Stored data

━━━━━━

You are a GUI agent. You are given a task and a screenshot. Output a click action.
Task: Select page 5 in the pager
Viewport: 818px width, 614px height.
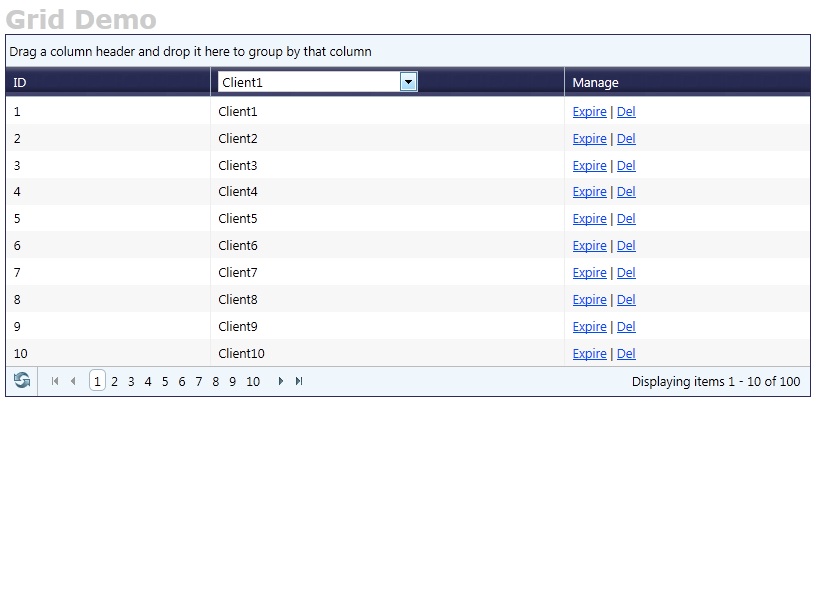pyautogui.click(x=165, y=382)
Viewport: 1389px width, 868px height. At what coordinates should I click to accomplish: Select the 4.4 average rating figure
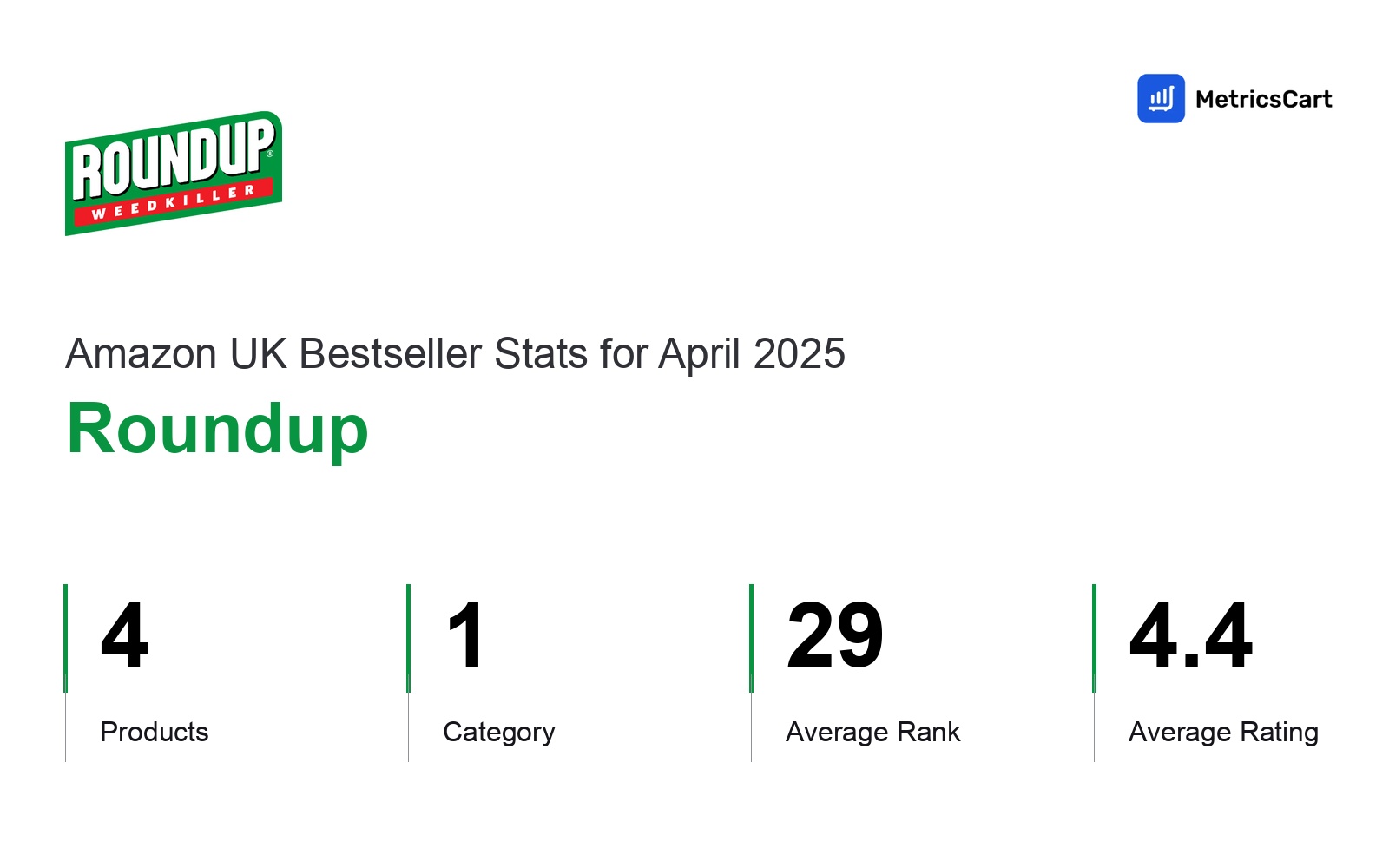[1190, 635]
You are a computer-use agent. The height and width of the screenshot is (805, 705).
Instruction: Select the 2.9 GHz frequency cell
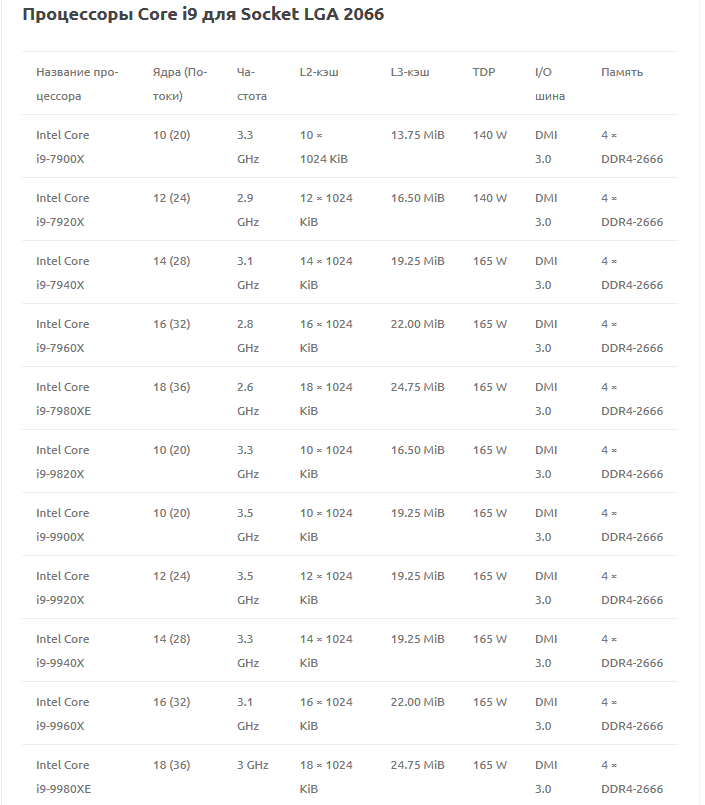tap(248, 210)
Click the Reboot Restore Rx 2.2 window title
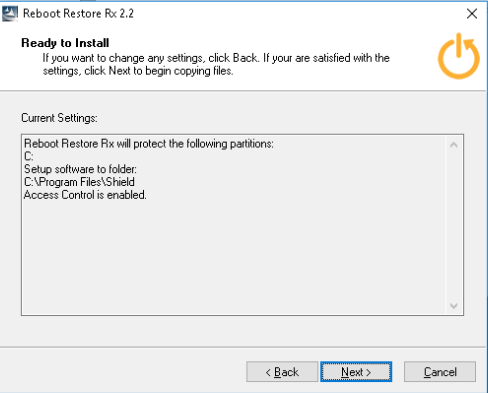Image resolution: width=488 pixels, height=393 pixels. pyautogui.click(x=78, y=14)
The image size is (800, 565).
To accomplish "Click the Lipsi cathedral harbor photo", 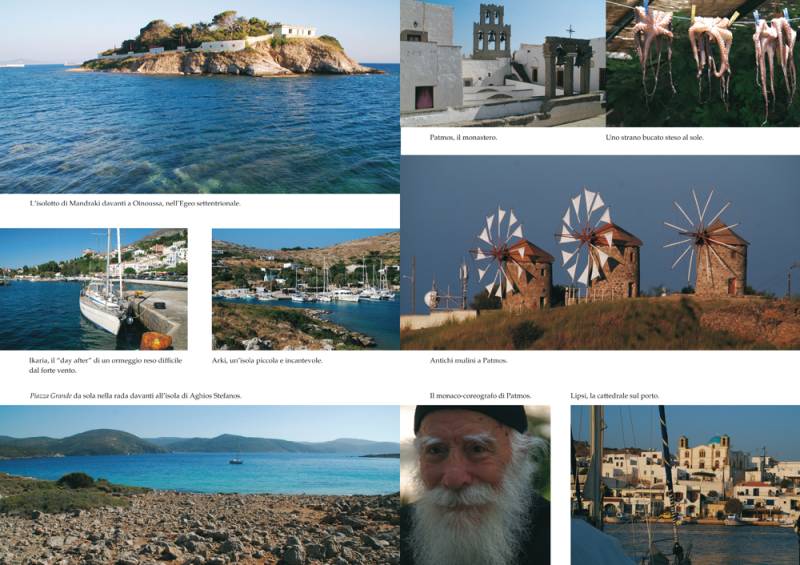I will pyautogui.click(x=685, y=485).
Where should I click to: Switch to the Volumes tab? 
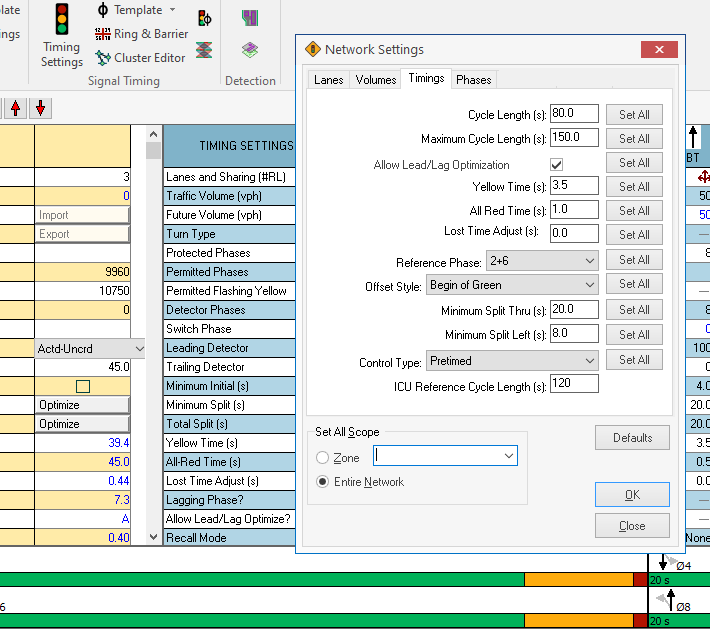pos(376,80)
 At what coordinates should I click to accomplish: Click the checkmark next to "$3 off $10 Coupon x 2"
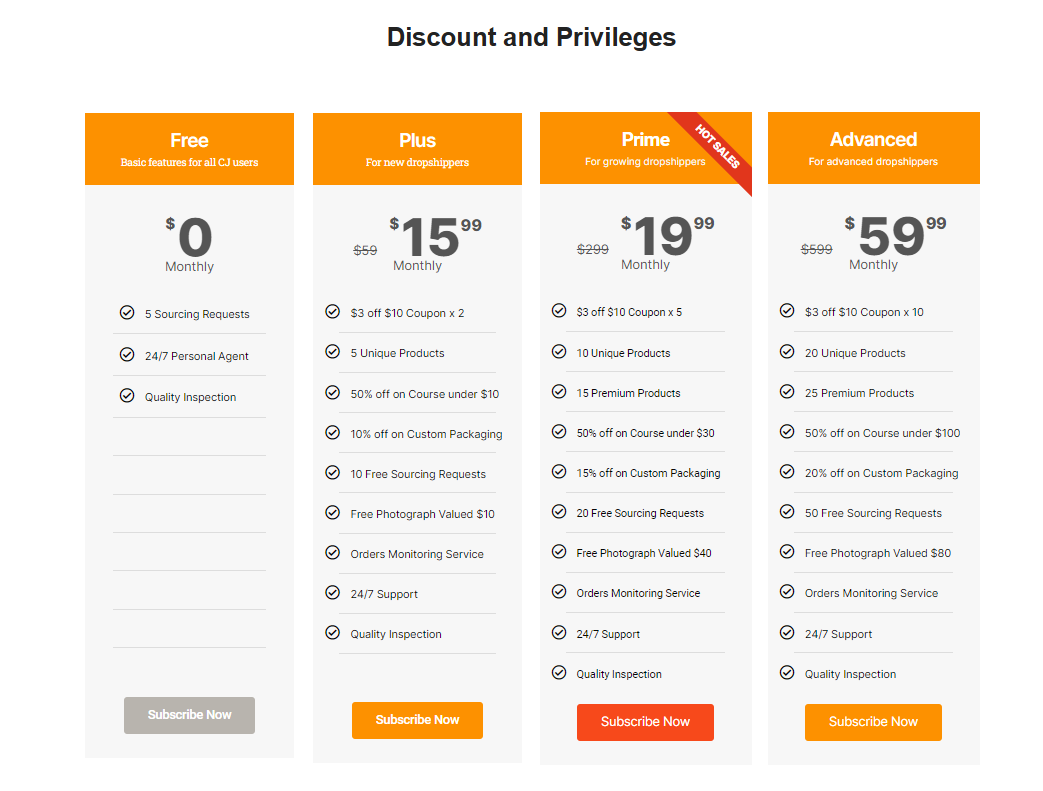332,311
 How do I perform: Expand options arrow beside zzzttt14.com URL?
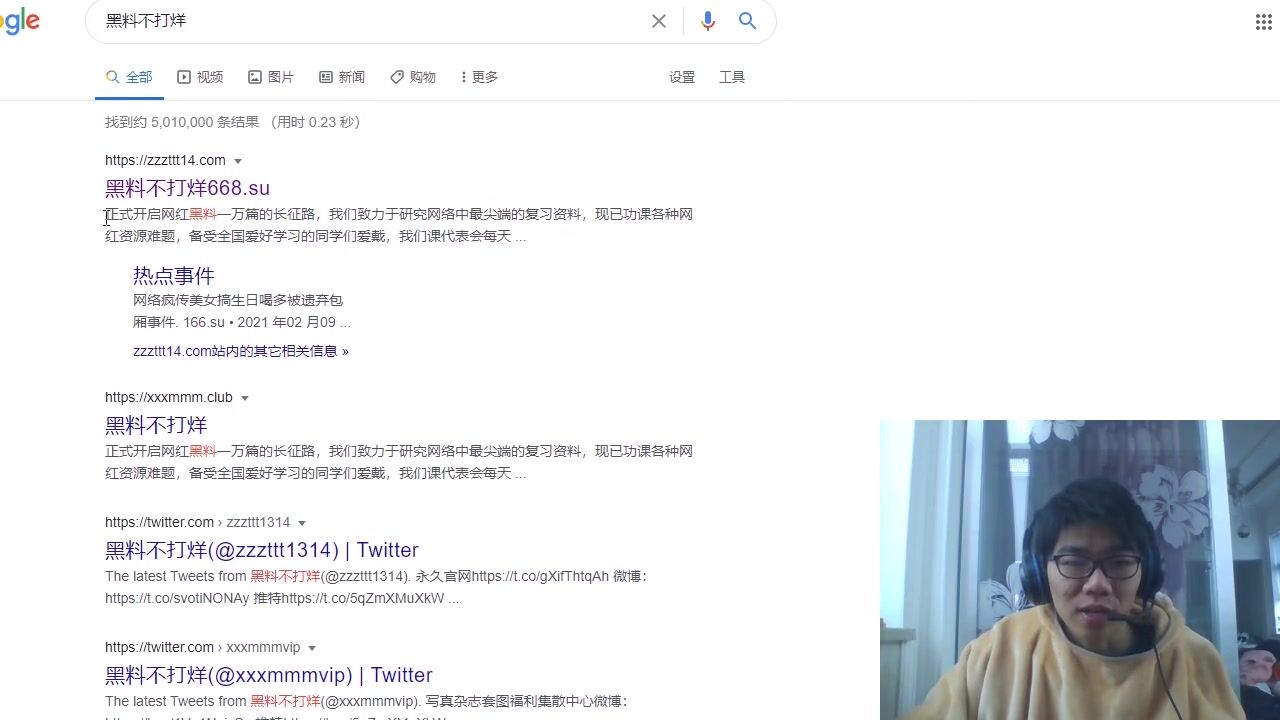[x=238, y=161]

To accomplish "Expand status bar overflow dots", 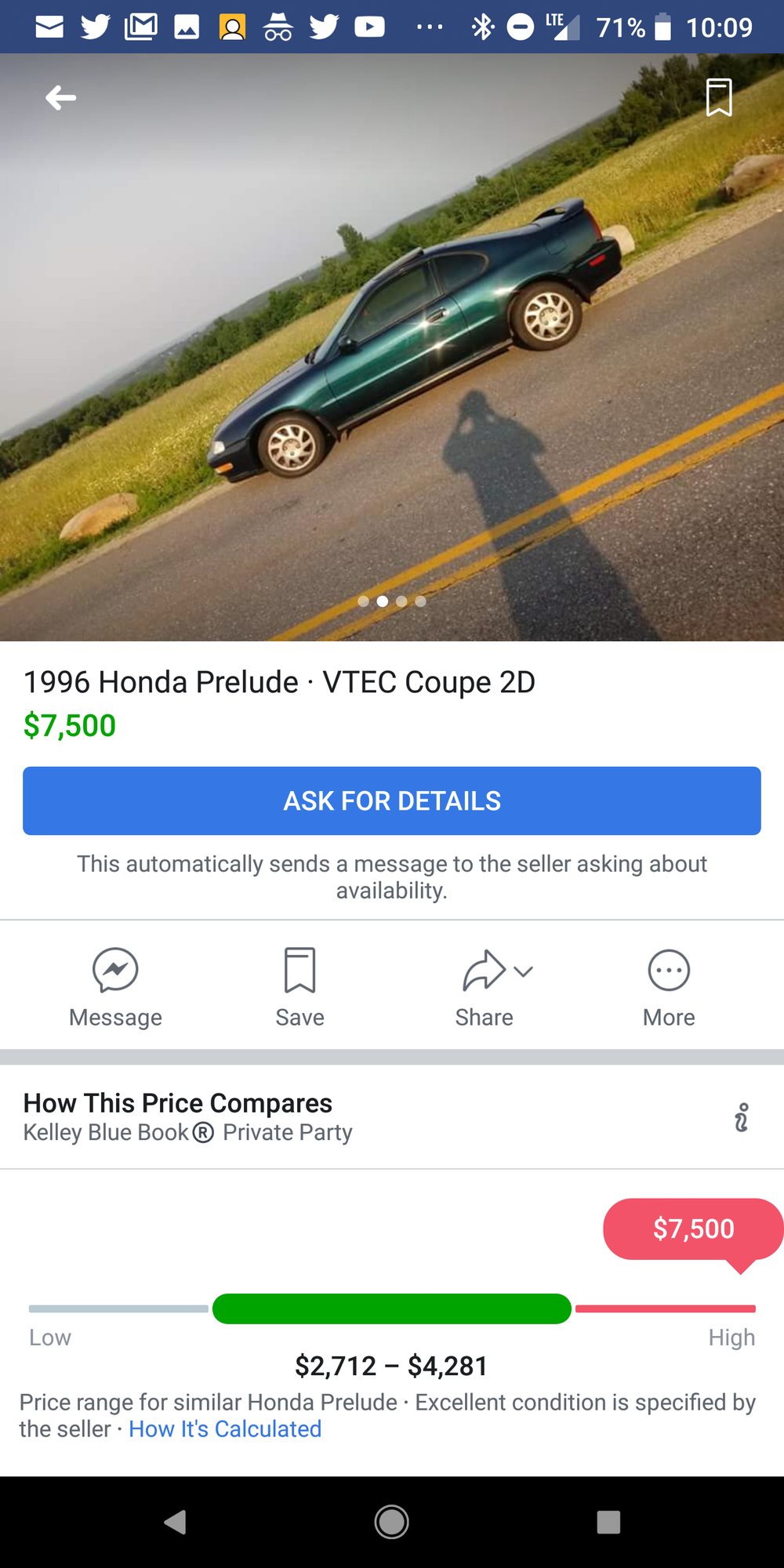I will 430,27.
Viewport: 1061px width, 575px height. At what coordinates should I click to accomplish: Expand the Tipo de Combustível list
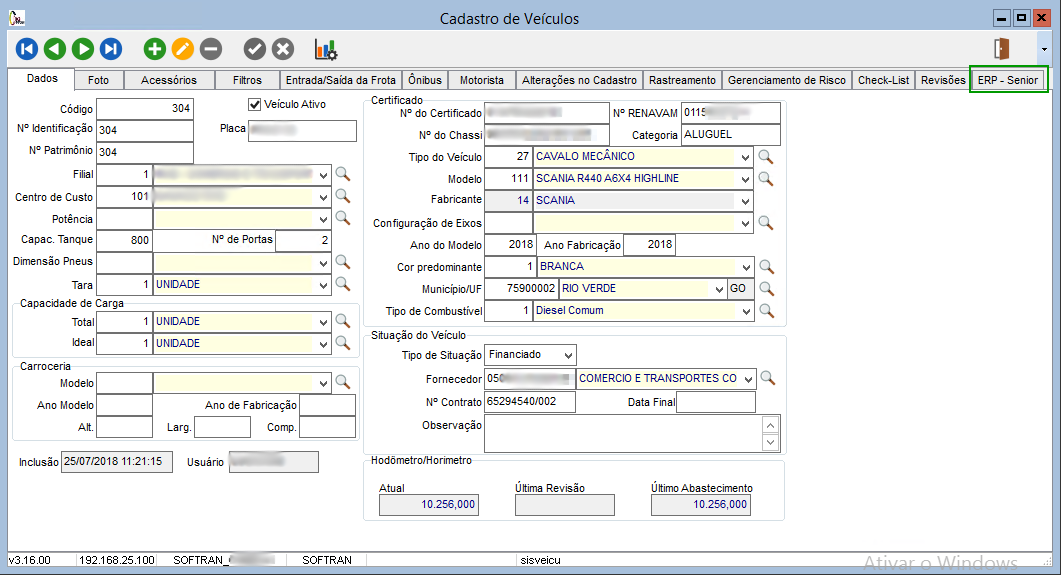[x=745, y=311]
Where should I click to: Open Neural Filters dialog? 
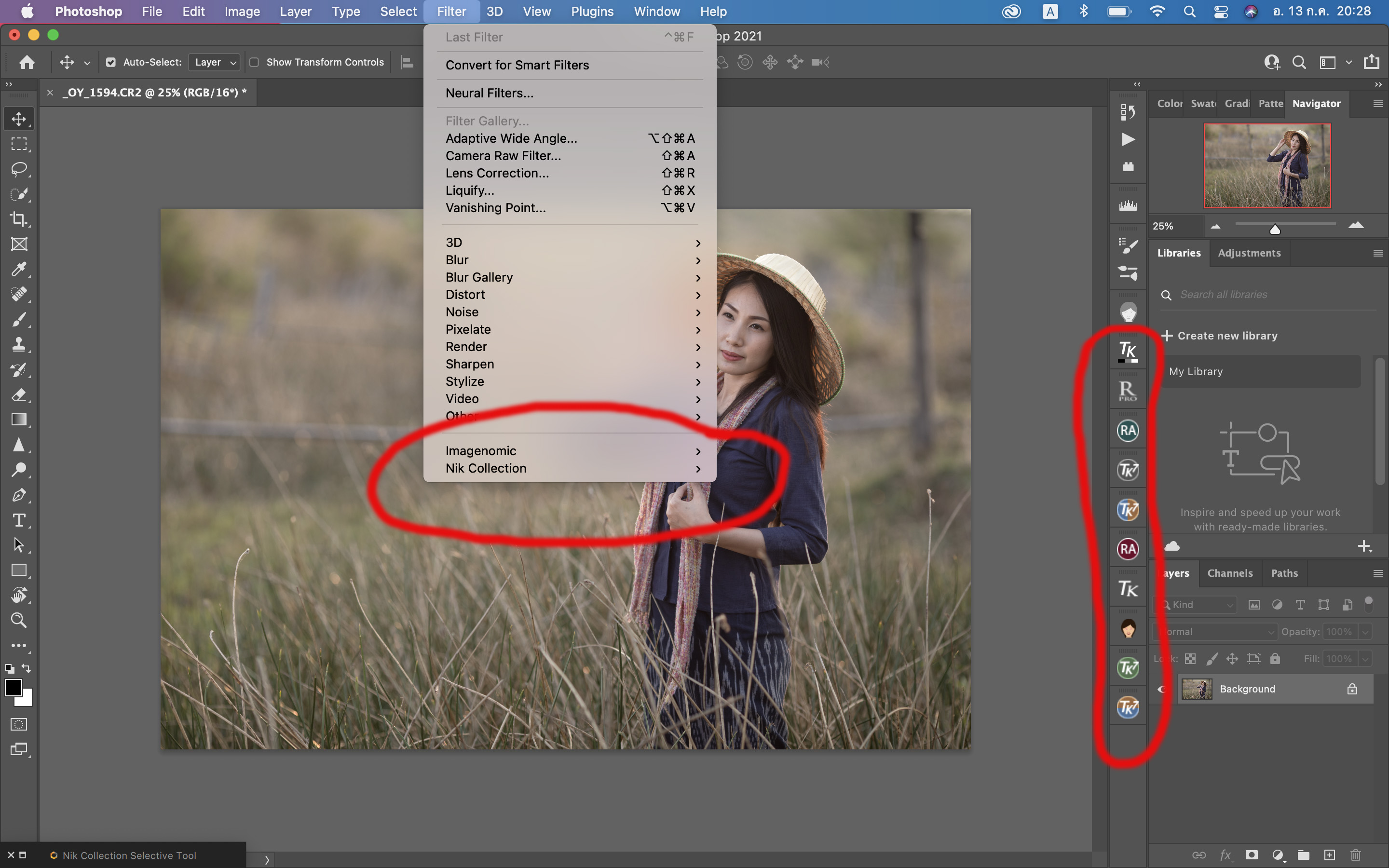coord(489,92)
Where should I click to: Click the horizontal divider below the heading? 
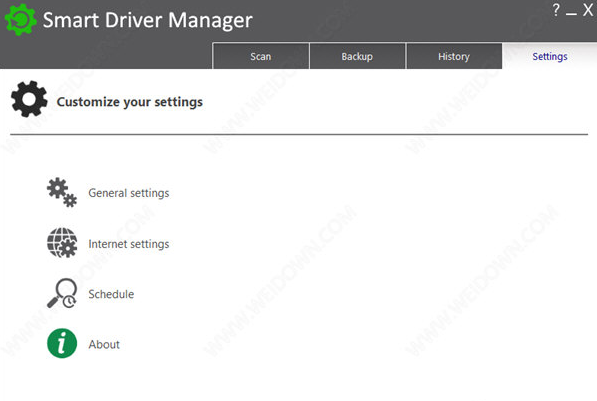(299, 134)
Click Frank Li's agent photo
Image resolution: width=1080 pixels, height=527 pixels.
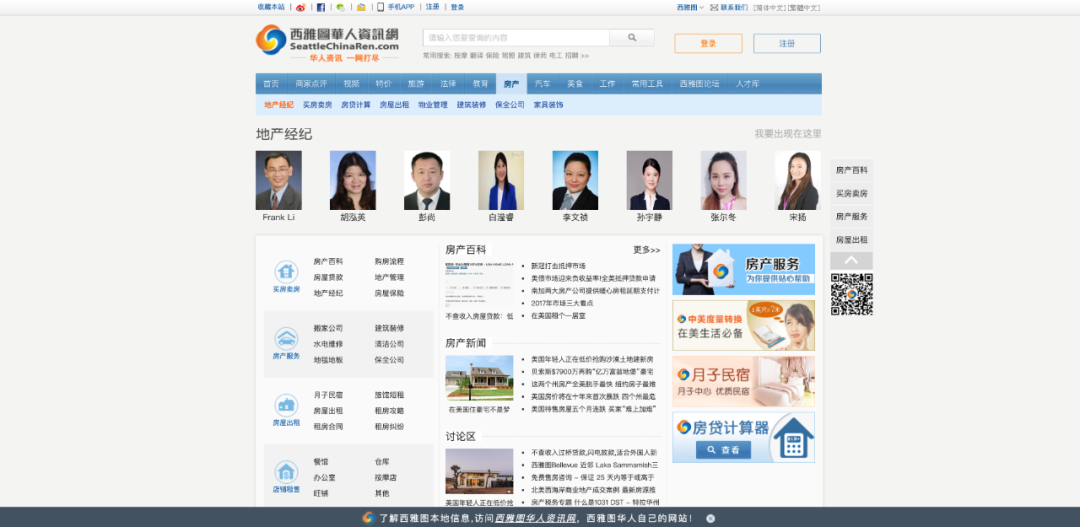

━━━━━━

What the task requires: Transcribe exactly the span of lines from the line holding "Where should I click to: Click" through the last line above, both included. Pictures stay out.

Task output:
Where should I click to: Click the horizontal divider below the heading? 
(299, 134)
Click Frank Li's agent photo
Image resolution: width=1080 pixels, height=527 pixels.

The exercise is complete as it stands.